Sir Peter Mansfield Imaging Centre, School of Medicine, University of Nottingham, Nottingham, UK; Department of Physical Therapy and Human Movement Sciences, Feinberg School of Medicine, Northwestern University, Chicago, IL, United States.
IBME, Department of Engineering Science, University of Oxford, Oxford, UK.
Neuroimage. 2019 Feb 15;187:128-144. doi: 10.1016/j.neuroimage.2017.12.049. Epub 2017 Dec 19.
The ultimate goal of calibrated fMRI is the quantitative imaging of oxygen metabolism (CMRO), and this has been the focus of numerous methods and approaches. However, one underappreciated aspect of this quest is that in the drive to measure CMRO, many other physiological parameters of interest are often acquired along the way. This can significantly increase the value of the dataset, providing greater information that is clinically relevant, or detail that can disambiguate the cause of signal variations. This can also be somewhat of a double-edged sword: calibrated fMRI experiments combine multiple parameters into a physiological model that requires multiple steps, thereby providing more opportunity for error propagation and increasing the noise and error of the final derived values. As with all measurements, there is a trade-off between imaging time, spatial resolution, coverage, and accuracy. In this review, we provide a brief overview of the benefits and pitfalls of extracting multiparametric measurements of cerebral physiology through calibrated fMRI experiments.

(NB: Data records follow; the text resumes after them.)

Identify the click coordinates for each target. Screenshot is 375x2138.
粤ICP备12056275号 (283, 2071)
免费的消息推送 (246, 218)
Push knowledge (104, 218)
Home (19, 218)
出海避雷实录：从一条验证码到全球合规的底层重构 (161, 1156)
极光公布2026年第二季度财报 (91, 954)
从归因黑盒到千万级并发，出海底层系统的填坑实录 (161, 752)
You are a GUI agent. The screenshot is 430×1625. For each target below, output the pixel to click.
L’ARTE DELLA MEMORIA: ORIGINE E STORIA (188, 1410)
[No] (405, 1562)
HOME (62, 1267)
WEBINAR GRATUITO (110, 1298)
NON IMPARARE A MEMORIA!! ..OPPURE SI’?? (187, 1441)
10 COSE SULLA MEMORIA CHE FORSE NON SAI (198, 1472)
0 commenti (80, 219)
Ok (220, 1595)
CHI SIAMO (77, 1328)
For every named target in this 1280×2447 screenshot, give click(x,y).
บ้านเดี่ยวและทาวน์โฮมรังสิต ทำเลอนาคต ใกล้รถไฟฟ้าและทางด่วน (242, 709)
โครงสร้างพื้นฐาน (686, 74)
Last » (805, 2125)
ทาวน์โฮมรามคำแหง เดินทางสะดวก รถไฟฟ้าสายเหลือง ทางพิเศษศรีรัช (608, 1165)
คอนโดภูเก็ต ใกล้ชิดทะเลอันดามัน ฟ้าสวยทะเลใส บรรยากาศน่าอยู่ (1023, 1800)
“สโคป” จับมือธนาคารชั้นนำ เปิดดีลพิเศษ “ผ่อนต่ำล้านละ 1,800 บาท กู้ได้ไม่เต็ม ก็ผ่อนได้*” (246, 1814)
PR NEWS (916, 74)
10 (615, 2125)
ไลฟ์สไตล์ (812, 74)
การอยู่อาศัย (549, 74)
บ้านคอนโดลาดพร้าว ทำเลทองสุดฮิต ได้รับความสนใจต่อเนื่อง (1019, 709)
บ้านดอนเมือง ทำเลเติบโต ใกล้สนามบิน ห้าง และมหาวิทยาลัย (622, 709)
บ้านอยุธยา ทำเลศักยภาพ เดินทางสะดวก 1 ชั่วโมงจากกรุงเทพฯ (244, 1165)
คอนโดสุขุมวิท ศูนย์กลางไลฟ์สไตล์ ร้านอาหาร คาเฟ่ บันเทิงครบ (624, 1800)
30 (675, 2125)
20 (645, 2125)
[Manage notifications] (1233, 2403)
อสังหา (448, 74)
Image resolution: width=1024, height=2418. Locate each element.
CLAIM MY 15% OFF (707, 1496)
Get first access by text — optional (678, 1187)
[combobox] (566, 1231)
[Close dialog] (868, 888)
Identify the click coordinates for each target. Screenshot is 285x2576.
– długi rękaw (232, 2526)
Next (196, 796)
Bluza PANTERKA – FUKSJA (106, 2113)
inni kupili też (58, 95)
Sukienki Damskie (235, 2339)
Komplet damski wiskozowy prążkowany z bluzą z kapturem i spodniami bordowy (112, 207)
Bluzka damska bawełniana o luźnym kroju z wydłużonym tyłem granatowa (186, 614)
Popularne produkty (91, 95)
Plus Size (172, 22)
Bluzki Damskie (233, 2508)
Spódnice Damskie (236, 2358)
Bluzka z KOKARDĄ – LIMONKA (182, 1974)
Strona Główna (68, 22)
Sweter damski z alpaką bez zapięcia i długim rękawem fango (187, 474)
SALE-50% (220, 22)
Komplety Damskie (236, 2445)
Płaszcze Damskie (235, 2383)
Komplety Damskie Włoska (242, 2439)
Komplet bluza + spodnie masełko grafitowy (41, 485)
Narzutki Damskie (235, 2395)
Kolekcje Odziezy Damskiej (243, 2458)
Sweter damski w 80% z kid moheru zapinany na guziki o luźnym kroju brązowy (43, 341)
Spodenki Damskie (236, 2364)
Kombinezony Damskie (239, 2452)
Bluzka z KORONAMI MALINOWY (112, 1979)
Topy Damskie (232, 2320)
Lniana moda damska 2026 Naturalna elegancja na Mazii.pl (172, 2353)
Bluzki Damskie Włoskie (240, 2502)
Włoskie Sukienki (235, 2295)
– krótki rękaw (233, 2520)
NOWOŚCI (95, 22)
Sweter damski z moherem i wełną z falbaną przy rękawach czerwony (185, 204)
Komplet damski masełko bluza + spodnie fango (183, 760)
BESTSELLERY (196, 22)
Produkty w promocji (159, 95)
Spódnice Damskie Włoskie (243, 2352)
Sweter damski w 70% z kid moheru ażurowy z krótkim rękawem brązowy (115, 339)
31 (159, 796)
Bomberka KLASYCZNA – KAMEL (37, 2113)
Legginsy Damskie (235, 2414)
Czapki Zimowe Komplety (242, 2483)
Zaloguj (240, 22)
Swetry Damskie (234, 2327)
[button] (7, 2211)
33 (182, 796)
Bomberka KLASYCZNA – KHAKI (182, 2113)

校准 fMRI 的最终目标是对氧代谢(CMRO)进行定量成像,这也是许多方法和途径的关注焦点。然而,在追求测量 CMRO 的过程中,人们往往忽略了一个方面,即许多其他感兴趣的生理参数也经常在这个过程中被同时测量到。这可以极大地增加数据集的价值,提供更有临床意义的信息,或有助于区分信号变化的原因。这也可以说是一把双刃剑:校准 fMRI 实验将多个参数组合到一个需要多个步骤的生理模型中,从而为误差传播提供了更多的机会,并增加了最终得出值的噪声和误差。与所有测量一样,在成像时间、空间分辨率、覆盖范围和准确性之间需要进行权衡。在本文中,我们简要概述了通过校准 fMRI 实验提取脑生理多参数测量的优缺点。